2. «Поднимите мне веки», — прошу я парней в камуфляже, чтоб заглянуть сквозь блокпосты и окопы в дышащие неизменным вполне деревенским спокойствием недра Киевского текста. Говорят, невоенная современная украинская литература относится сейчас к разряду маргинальных. Впрочем, «столичные» тексты украинской литературы никогда особенно не самодовлели, литературная «передовая» традиционно располагается на окраинах. Но я читаю сугубо киевский текст Анатолия Днистровского «Дрозофила над томом Канта» с образом классической (антиечности): «От большого мира меня отделяет лишь мертвое пространство с неподвижными тельцами мух, больших и малых, совсем высохших и отсыревших, которые спокойно лежат на пожелтевшей и полущеній когда-то свежо-белой поверхности, — и вспоминаю тебя. Когда ты ко мне приехала, то ужаснулась от моего заброшенного быта, а потом засмеялась:

— Мужчины без женщин медленно превращаются в свиней!

— Почему?

— Взгляни сюда, — ты показала пальцем на внутреннее пространство окна между стеклами, где лежат дохлые мухи, сдохшие еще при предыдущей владелице квартиры, противно скривилась и попросила до следующего своего приезда раскрутить окно и тщательно вымыть изнутри. — Здесь работы — непочатый край. А если я куда-то исчезну? Ты же пропадешь». Невольно приходит на ум не попавшее пока в руки, издержки дальнего чтения, «Про падение пропадом» Дмитрия Бакина.
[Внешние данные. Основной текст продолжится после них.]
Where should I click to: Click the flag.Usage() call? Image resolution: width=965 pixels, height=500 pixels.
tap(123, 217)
А дальше, в дальнем зарубежье, скажем, в Вене? Вроде бы уже нет резона возвращаться к Венскому тексту, в котором я, казалось, поставил точку? Но вот новинка динамичнейшего в освоении новейших интеллектуальных тенденций и новых форм их подачи издательства «Ад Маргинем» — «Гитлер в Вене» Бригитты Хаманн. Старт биографии нациста дает тут тоже городоведческая коллизия. Город рождения Линц для Гитлера — место упорядоченной, чистой, мелкобуржуазной юности, рядом с любимой матерью, а Вена, напротив, — свидетель его одиноких, неудачных, грязных лет, которому он, придя к власти, начинает мстить. Пространственно Гитлер, как свидетельствуют мемуары его архитектурного соратника Шпеера, «так и остался провинциалом, который чувствовал себя в больших городах одиноким и потерянным». «В области политики ему была присуща навязчивая гигантомания, а социальным его прибежищем оставались небольшие города вроде Линца…» Любовь, смыкающаяся с эскапизмом. Здесь, в горах, предполагалось и завершение жизни наедине только с Евой Браун и собакой…
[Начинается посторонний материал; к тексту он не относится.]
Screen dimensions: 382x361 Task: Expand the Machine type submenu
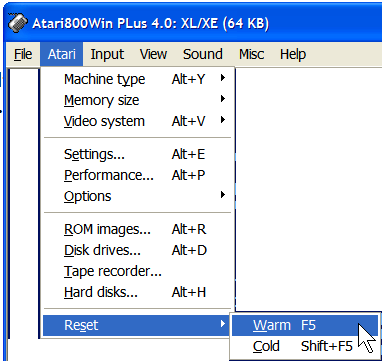click(138, 79)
Спирт явно возгоняется до подавляющего морфина.

3.Художественные фантазии Пелевина о возможных переформатированиях мира рождаются в среде реальных дизайнерских попыток последовательного переустройства вещей и их порядков. Пространщик, пространствователь нашего времени — дизайн. По мнению теоретика современного искусства Хэла Фостера, изложенному в книге «Дизайн и преступление», дизайн — пораженческое искусство без заложенного внутри смысла или Духа времени. Дизайн — это тотальное произведение искусства, которое не  просто объединяет архитектуру, искусство и  ремесло, но смешивает субъект и  объект. Начав с ослабления границ между архитектурой и информацией, дизайн внедряет универсальную семантизацию окружения, в которой все становится предметом исчисления функций и значений. Это тотальная функциональность и тотальная семиургия. Дизайн в  первую очередь связан с  желанием, но  сегодня это жела­ние парадоксальным образом кажется бессубъектным или, по  край­ней мере, в  нем отсутствует какой­-либо элемент нехватки. Можно сказать, что дизайн формирует новый тип нарциссизма, связан­ный исключительно с  образом и  не  имеющий внутреннего измере­ния,  — апофеоз субъекта, чреватый его  же исчезновением. Поединок образа и знака замыкается в самом себе.

В ожидании текста — как в ожидании спирта. «Прошу тебя дать следующий ответ Пушкину, — писал Сергей Шевырев Михаилу Погодину 20 июня 1830 года, — его строки были электрическими в Риме; читать Пушкина — что-то неизъяснимо сладко, душевозбудительно; он мне прислал спирту русского против неги полуденной, ослабляющей нервы…» Жду с нетерпением, на прилавках вот-вот появится биографическая книга о Шевыреве Игоря Вишневецкого с использованием массы неизвестного архивного материала.